The overall response rate to the pomalidomide/dexamethasone combination was 30% compared with 9% with pomalidomide alone, after a median (number) of 5 cycles and a median (time) of 2 months. Three quarters of patients achieved stable disease or better. Median progression-free survival (PFS) was 3.5 months for the whole group.

A 1-year overall survival (OS) was reached by 59% of the patients, and median OS was similar (approximately 14 months) between the 2 arms, Dr Vij reported. Patients who had relapsed after stem-cell transplantation had a median PFS of approximately 4 months. No severe cases of peripheral neuropathy were reported.

In June, a New Drug Application for pomalidomide in combination with low-dose dexamethasone was submitted to the US Food and Drug Administration.

Adding Clarithromycin to the Mix
Another phase 2 clinical trial evaluated pomalidomide in combination with clarithromycin and dexamethasone (ClaPD) in 73 heavily pretreated pa­tients with relapsed/refractory myeloma. The antibiotic clarithro­mycin has been shown to enhance the anti­myeloma activity of pomalidomide/ dexamethasone.
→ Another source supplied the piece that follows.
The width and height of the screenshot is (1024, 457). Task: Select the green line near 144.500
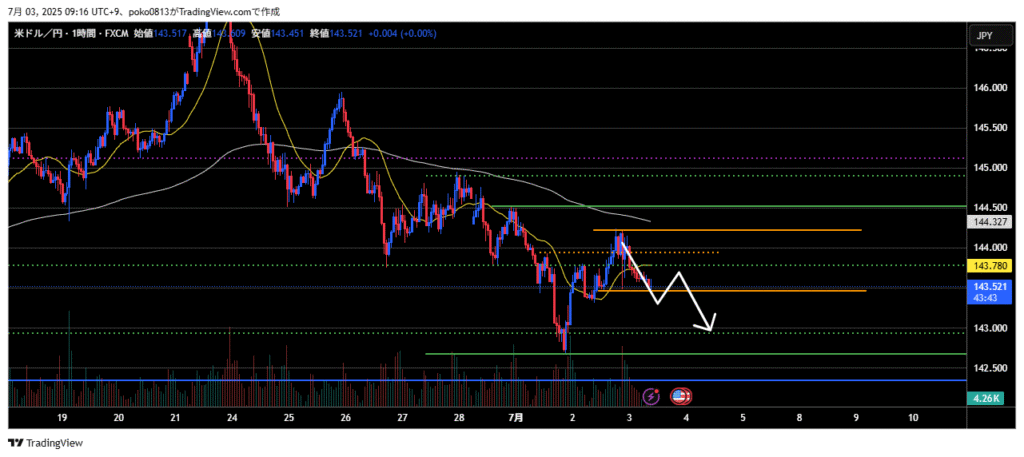click(x=800, y=206)
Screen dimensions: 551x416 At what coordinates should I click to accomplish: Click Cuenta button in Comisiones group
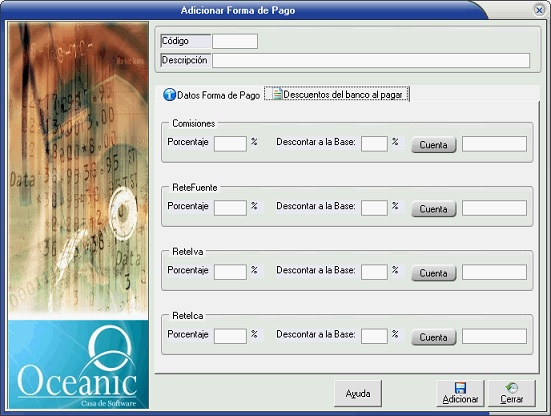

The overall response rate was 56%. Even among the patients whose disease was refractory to lenalidomide and to bortezomib, the response rate was 58%.

Median PFS was 7.5 months, and, at a median follow-up of 12 months, 85% of the patients were alive and 42% remained progression-free.

“Response to ClaPD is rapid, well tolerated, and sustained over 7 months in most subjects,” said Adriana C. Rossi, MS, MD, Clinical Fellow, Hematology/Oncology, Weill Cornell Medical College, New York. “These data support the clinical efficacy of pomalidomide-based regimens in relapsed/refractory myeloma.”